The overall goal of this project was to use a publicly available dataset to answer a question about the data, and to automate a data science workflow associated with the analysis.

This data analysis project includes an analysis of the Credit Approval dataset, made publicly available via the UC Irvine Machine Learning Repository.

The project included the following major deliverables:

  • Write 4-5 R/python scripts to download and clean the data, conduct EDA, and create, tune, and score a machine learning model on the data,
  • Creation of a reproducible report in R Markdown, the rendering of which is then automated via terminal commands,
  • Automation of the full analysis workflow using GNU Make
  • Final analysis packaging with Docker

Analysis Question

Getting approved for a credit card depends on a number of factors. Credit card companies and banks can leverage machine learning models to help make quick and accurate decisions about who should be approved, and who should not. It is in the best interest of these companies to correctly approve or deny credit cards, as there may be significant financial benefits for correct decisions, and various challenges after an incorrect prediction.

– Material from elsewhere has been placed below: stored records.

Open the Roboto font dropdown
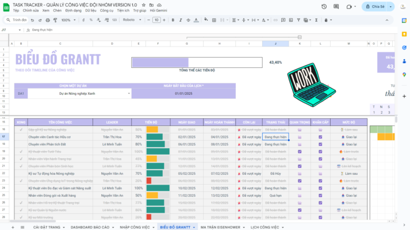This screenshot has height=230, width=410. pyautogui.click(x=132, y=20)
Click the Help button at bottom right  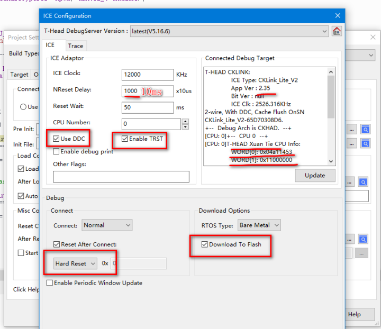[354, 314]
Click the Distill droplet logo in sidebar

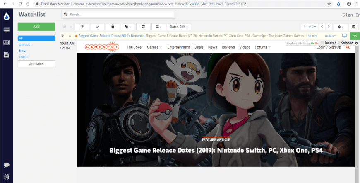[6, 17]
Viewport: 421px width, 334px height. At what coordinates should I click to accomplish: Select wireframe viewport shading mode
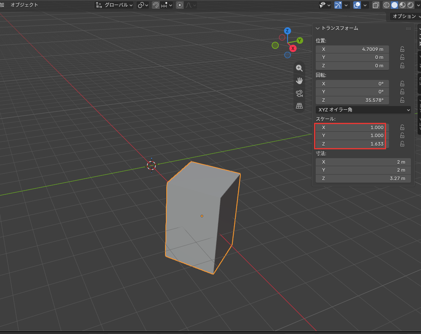pos(386,5)
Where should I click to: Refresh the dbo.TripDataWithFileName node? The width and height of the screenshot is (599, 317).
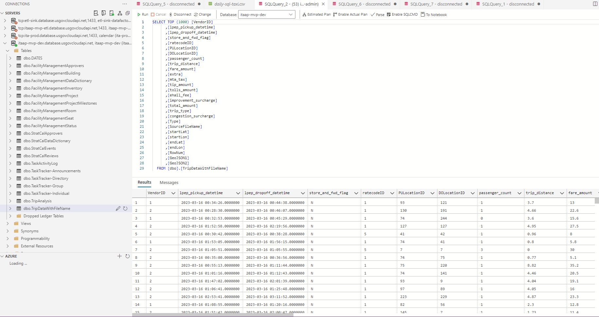tap(125, 209)
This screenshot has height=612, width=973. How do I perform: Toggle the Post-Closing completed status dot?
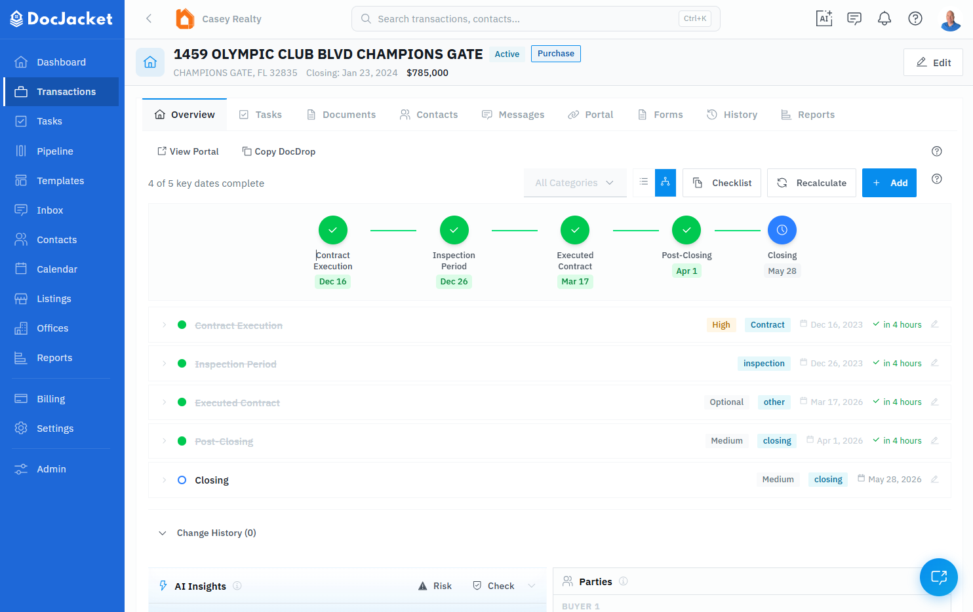(x=182, y=441)
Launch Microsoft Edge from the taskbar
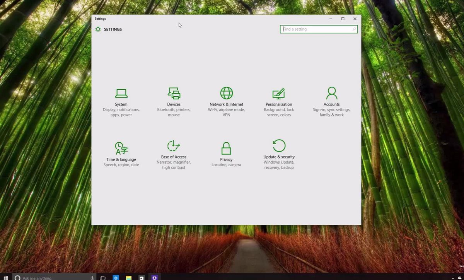464x280 pixels. 116,277
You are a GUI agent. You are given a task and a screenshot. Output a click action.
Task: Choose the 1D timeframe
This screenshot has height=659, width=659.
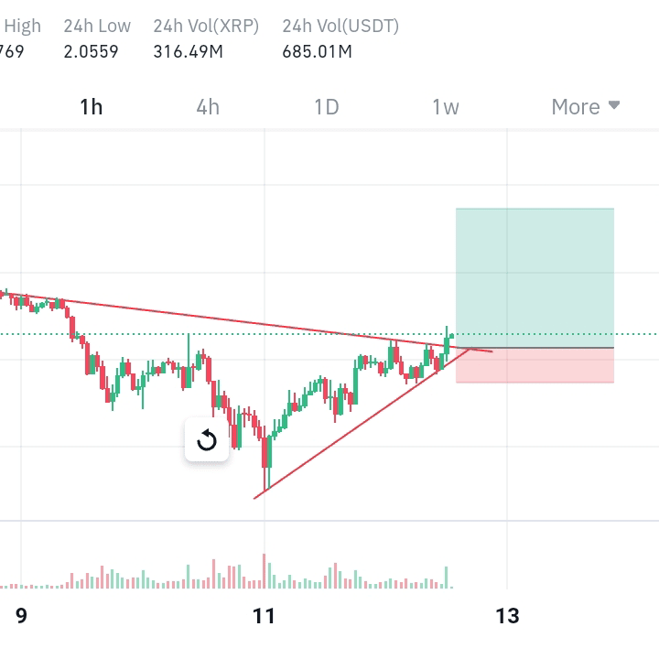pyautogui.click(x=327, y=107)

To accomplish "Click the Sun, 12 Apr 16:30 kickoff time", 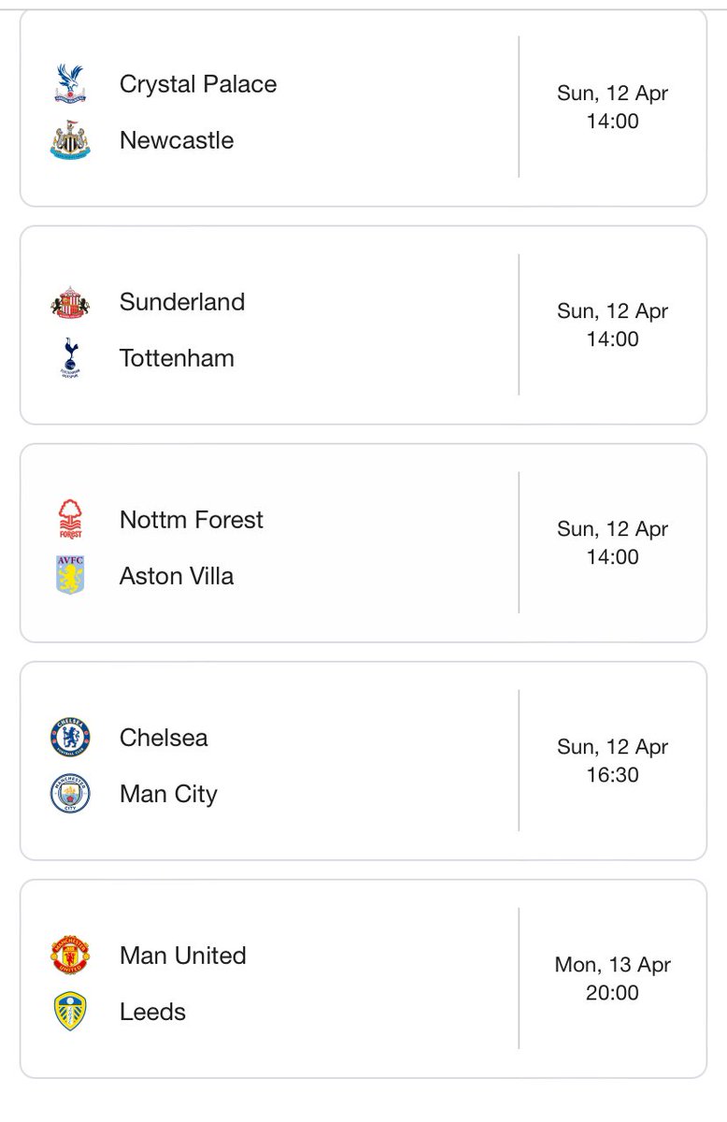I will 612,761.
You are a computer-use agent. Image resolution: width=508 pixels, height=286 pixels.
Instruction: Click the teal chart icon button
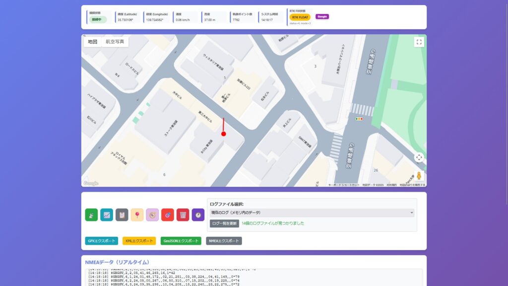(107, 215)
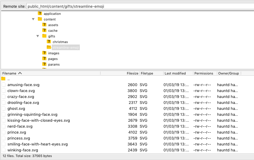
Task: Click the Owner/Group column header
Action: tap(229, 73)
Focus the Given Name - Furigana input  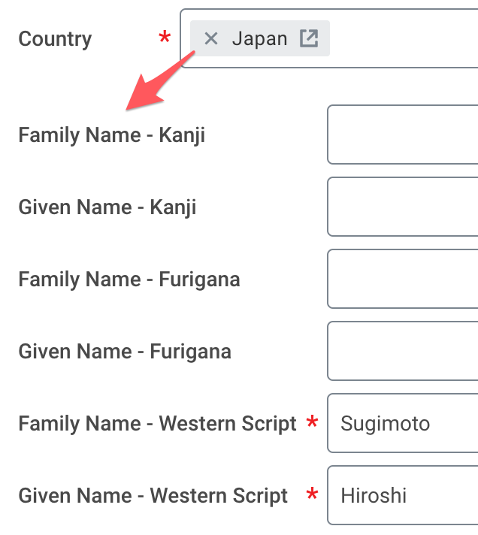click(x=403, y=352)
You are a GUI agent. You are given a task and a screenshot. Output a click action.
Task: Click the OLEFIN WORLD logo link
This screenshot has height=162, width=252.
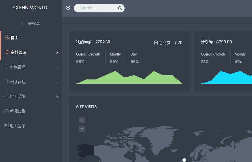(30, 8)
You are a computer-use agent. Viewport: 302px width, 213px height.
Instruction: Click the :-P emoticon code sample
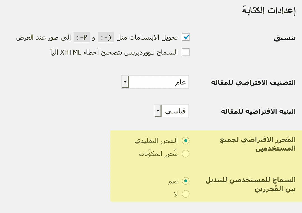pos(82,37)
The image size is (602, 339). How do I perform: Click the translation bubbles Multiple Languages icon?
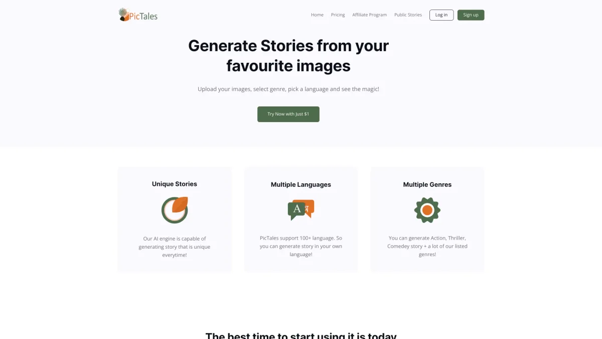coord(301,210)
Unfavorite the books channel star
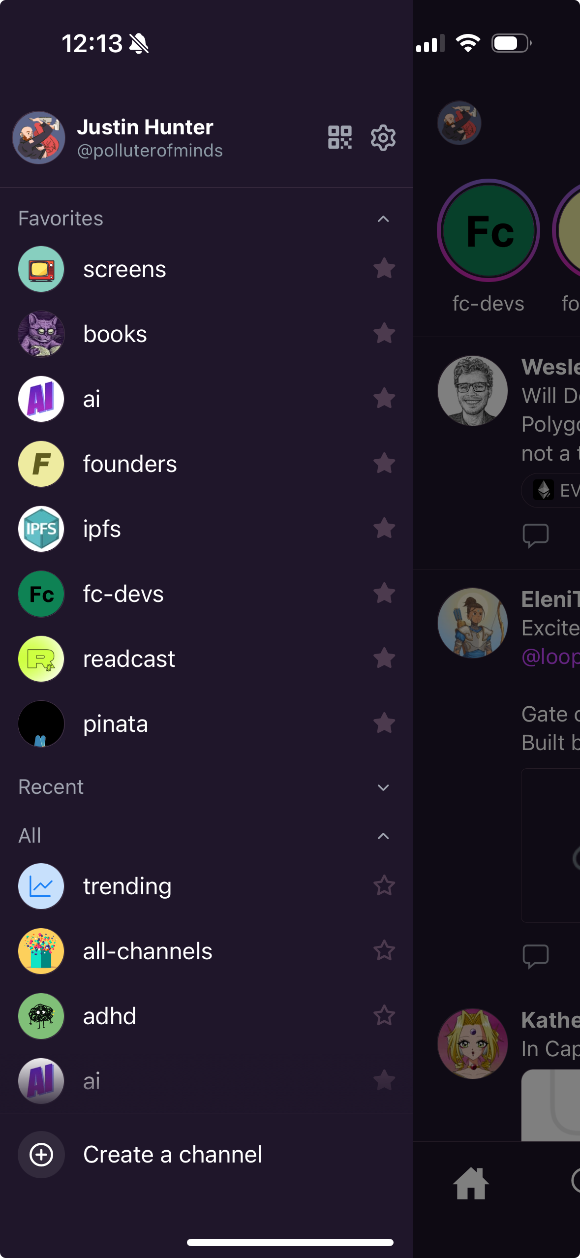 click(384, 334)
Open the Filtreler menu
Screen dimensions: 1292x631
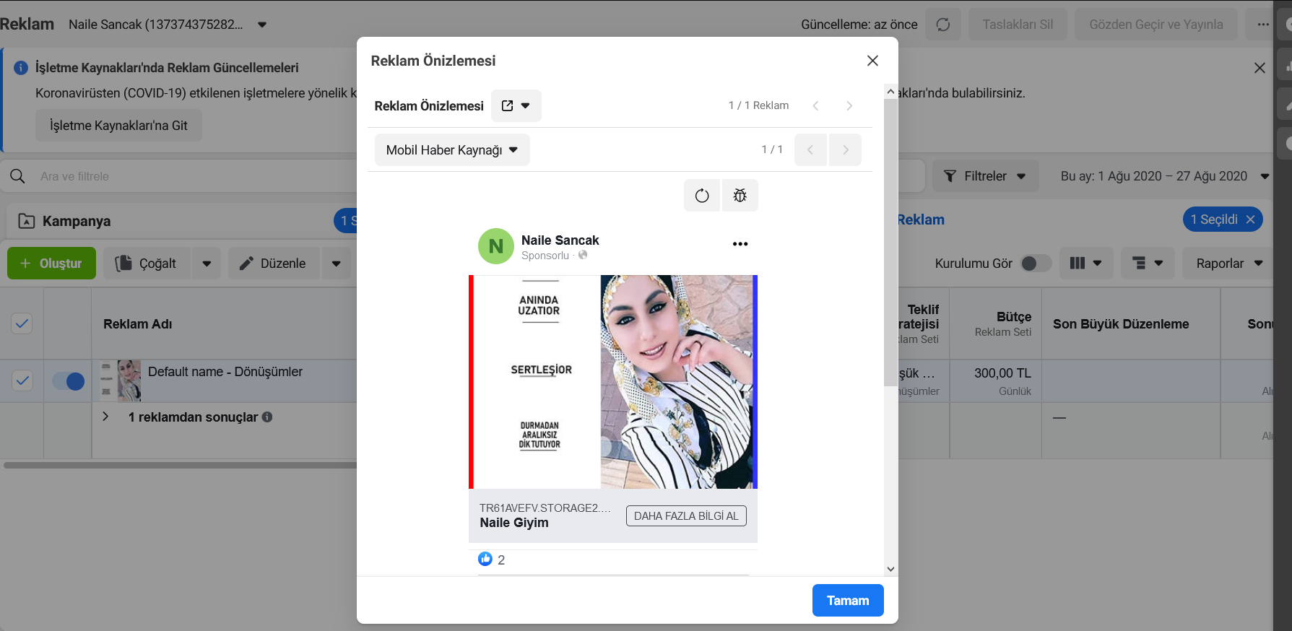point(985,176)
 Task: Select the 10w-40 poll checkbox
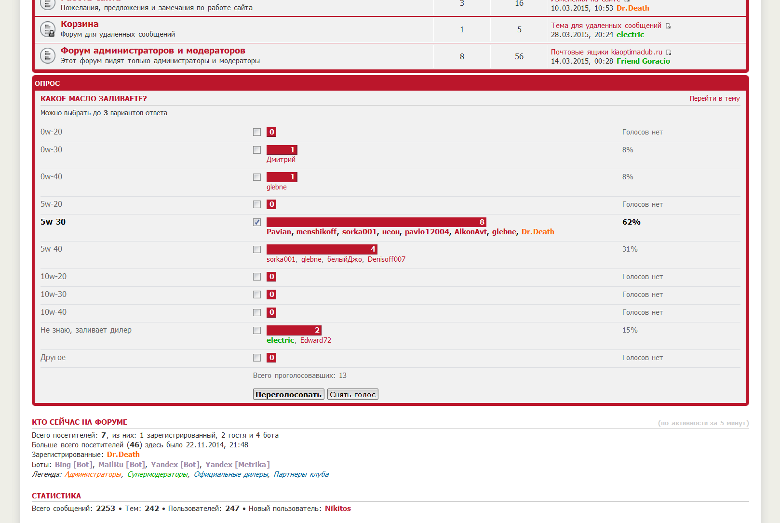pyautogui.click(x=257, y=312)
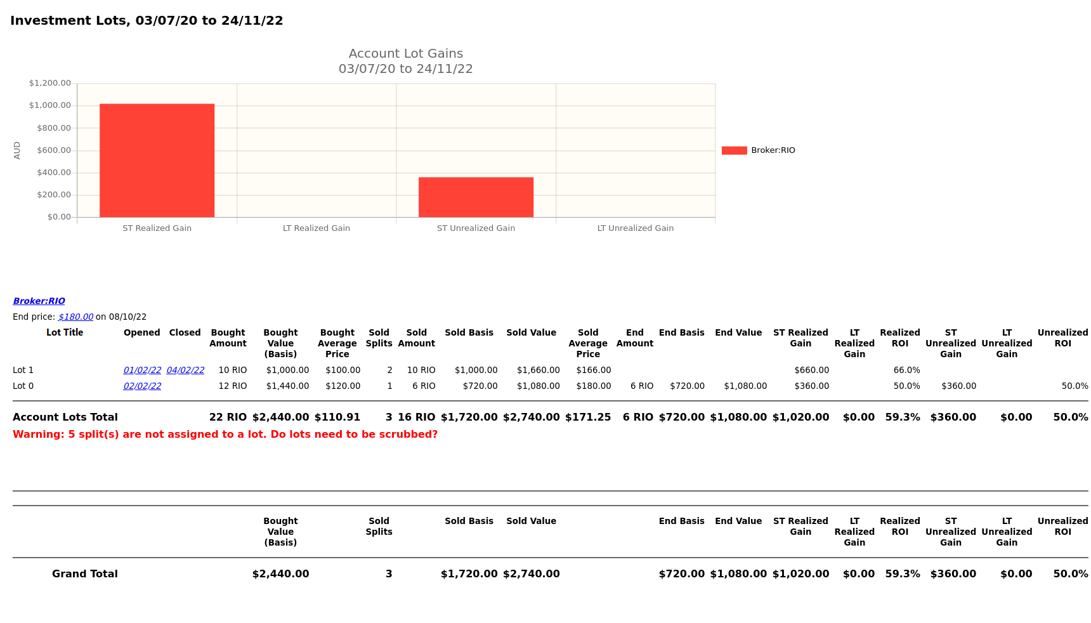Click the red Broker:RIO legend swatch

[x=734, y=150]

This analysis focuses on predicting whether a credit card applicant will be approved or not approved based on a set of features describing that applicant. The dataset in question is trained on the train portion of the initial dataset, and evaluated against a smaller testing portion of the initial dataset.

Specifically, our analysis prediction question is:

"Given features about a credit card applicant, will the applicant be approved for a credit card?"

In our predictive study, we will evaluate the prediction accuracy of two simple machine learning models. After splitting the data in EDA into train and test splits, and conducting data preprocessing, we will train and evaluate the following models:

  • Support Vector Machine Classifier (RBF Kernel), which we will refer to as SVC
  • Logistic Regression model, which we will refer to as Logistic Regression

These models are compared and optimized using 5-fold cross validation, and hyperparameter optimization. These results can be viewed in the final report linked below in the report section.

Exploratory Data Analysis

The dataset in question, Credit Approval dataset, included a good selection of features upon which to build a simple automated machine learning and statistical exercise. The dataset contains data on Japanese credit card screening of credit card applications. All attribute names and values have been anonymized in order to protect the confidentiality of the applicants. A high level characterization of the features is found at the dataset page linked above. The raw dataset contains a mixture of categorical and numeric features named A1-A16, where the target feature A16 contains values of + or - indicating whether the candidate is approved or not.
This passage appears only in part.